◆ **Teks Dokumen**:
+---+

Persoalan demikian, telah
menjadi perhatian para penegak hukum sedunia, sehingga kemudian muncul beberapa
istilah melalui berbagai aturan perundang-undangan untuk melindungi pihak-pihak
yang demikian. Tulisan ini mencoba untuk menelusuri istilah-istilah demikian,
termasuk upaya perlindungannya.
1.
WHISTLEBLOWER
Istilah whistleblower seringkali diterjemahkan
sebagai “peniup peluit”. Istilah ini muncul sebagaimana layaknya suatu
pertandingan olahraga yang selalu menghadirkan tiupan peluit dari wasit sebagai
pertanda ada sesuatu hal yang perlu mendapat perhatian. Dalam perkembangannya, whistleblower sering diartikan sebagai pelaku kriminal yang
membongkar kejahatan. Dalam konteks ini, whistleblower
meminjam istilah Prof. Indriyanto
Seno Adji adalah inner-circle criminal yang
dianggap memiliki daya potensial untuk membuka tabir kejahatan lebih
signifikan.
Secara yuridis, whistleblower sebagaimana PP No.71 Tahun 2000 adalah orang yang memberi
suatu informasi kepada penegak hukum atau komisi mengenai terjadinya suatu
tindak pidana korupsi dan bukan pelapor.

+---+

◆ **Data Ditampilkan**:
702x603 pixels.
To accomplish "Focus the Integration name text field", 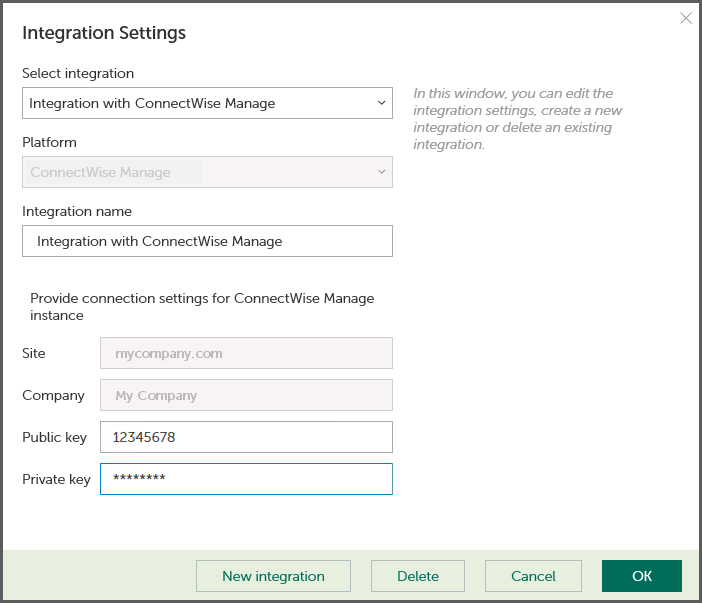I will tap(207, 241).
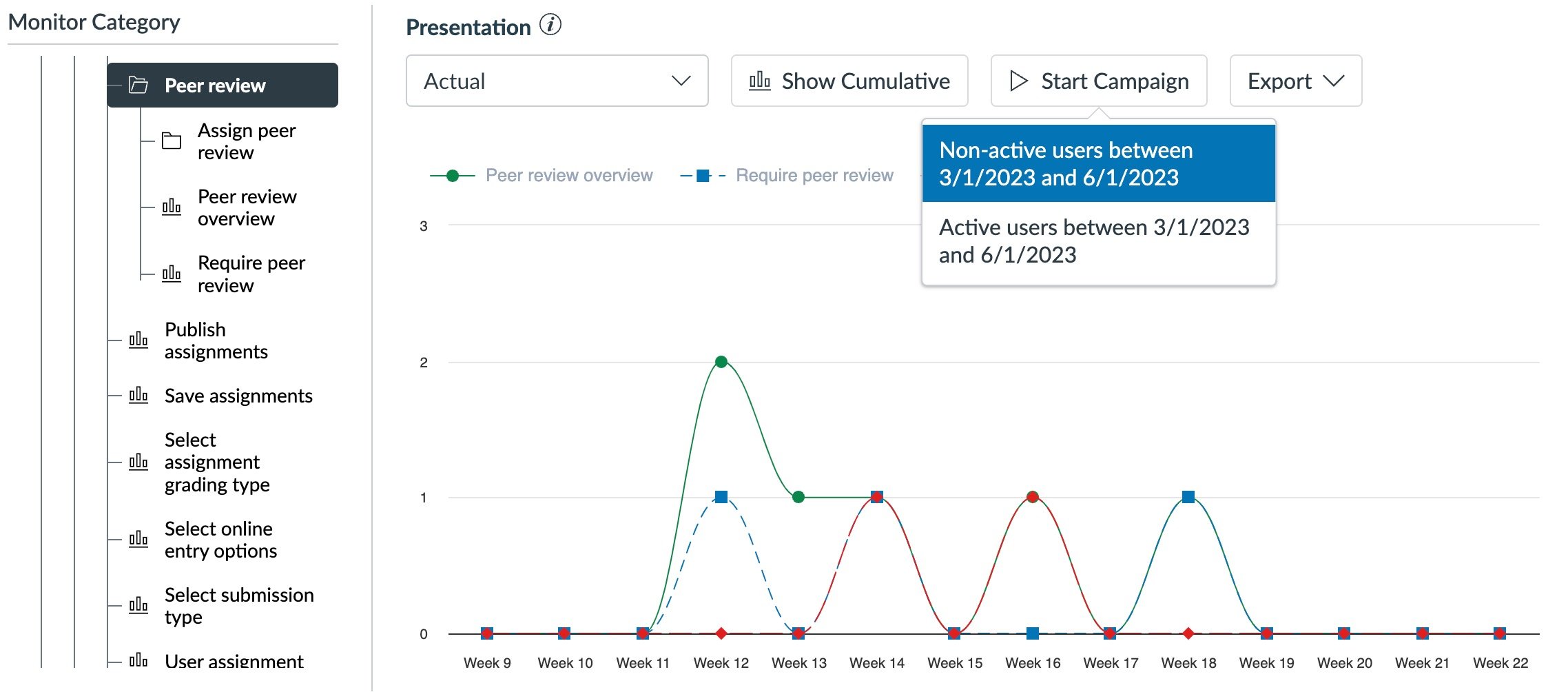Click the chart icon next to Save assignments

pyautogui.click(x=139, y=395)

+---+

◆ **Yang Diperlukan**: Sebutkan semua pengertian atau padanan istilah whistleblower yang terdapat dalam teks dokumen. Data tersebut tidak diperlukan.

◆ **Jawaban Latihan**:
- "peniup peluit"
- pelaku kriminal yang membongkar kejahatan
- inner-circle criminal yang dianggap memiliki daya potensial untuk membuka tabir kejahatan lebih signifikan
- orang yang memberi suatu informasi kepada penegak hukum atau komisi mengenai terjadinya suatu tindak pidana korupsi dan bukan pelapor